Anxiety Reconsidered

Anxiety is defined as a feeling of nervousness, worry or unease. Anxiety is so common that in many cases it could be considered normal. However, when it becomes exaggerated, it is problematic. It interferes with social interaction, sometimes to the point of being disabling. Anxiety is often described with terms such as generalized anxiety, social anxiety, phobias, obsessive compulsive disorder and PTSD. Anxious dogs exhibit drooling, panting, withdrawal, fearfulness, excessive vocalization, destructive behavior and , in extreme cases, vomiting and diarrhea.

Historically, treatment of anxiety has involved drugs which effect the neurotransmitters, serotonin and dopamine. Drugs such as Prozac and other selective serotonin re-uptake inhibitors were the common form of treatment. These drugs were considered to be about 60% effective. Recently, the neurotransmitters, glutamate and gaba, have received increased attention. Glutamate is the principal excitatory neurotransmitter. Gaba is the principal inhibitory transmitter. Many studies have demonstrated the role of glutamate and gaba in many diseases, including anxiety.

In the nervous system, a delicate balance between glutamate and gaba is maintained. Any imbalance between the two will have profound effects on the body. Imbalance can occur for many reasons. The key point is that too much glutamate or too little gaba will be problematic. There are drugs, such as diazepam and memantine, which effect glutamate and gaba ; however, side effects limit the use of such drugs.

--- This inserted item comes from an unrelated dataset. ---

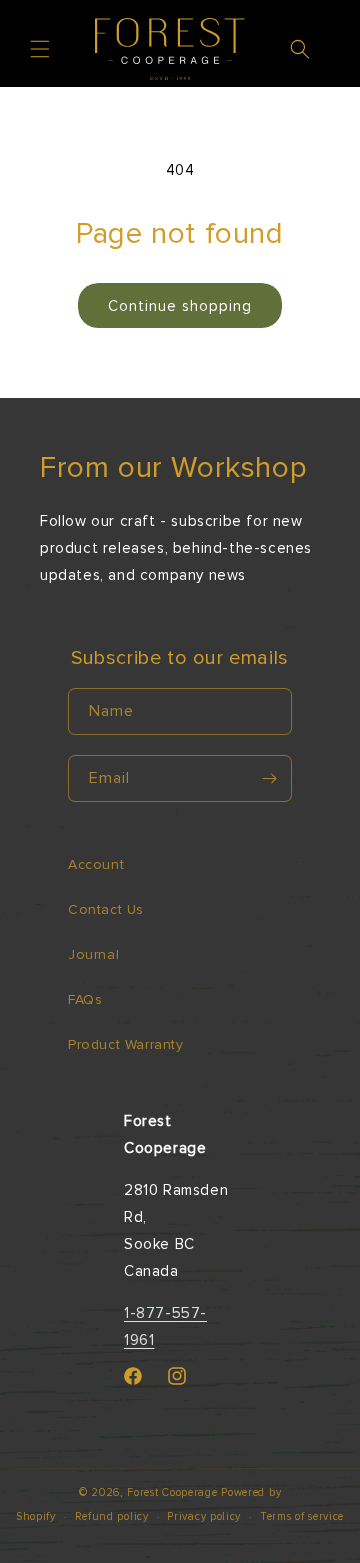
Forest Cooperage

Functional treatment of anxiety disorders has two components. There are nutritional supplements which effect the glutamate/ gaba balance. Magnesium, taurine, n-acetyl-cysteine, valerian, rhodiola, and passionflower are the most commonly used. In addition, it is often necessary to restrict the amount of glutamate in the diet. This is done by adopting the G.A.R.D. diet ( glutamate aspartate restricted diet). Behavior modification is also useful, but unlikely to be effective without restoring the glutamate/ gaba balance. Anxiety, in all its forms, is the most common behavior problem in dogs. Hopefully, appreciation of the importance of glutamate and gaba will result in more efficacious treatment.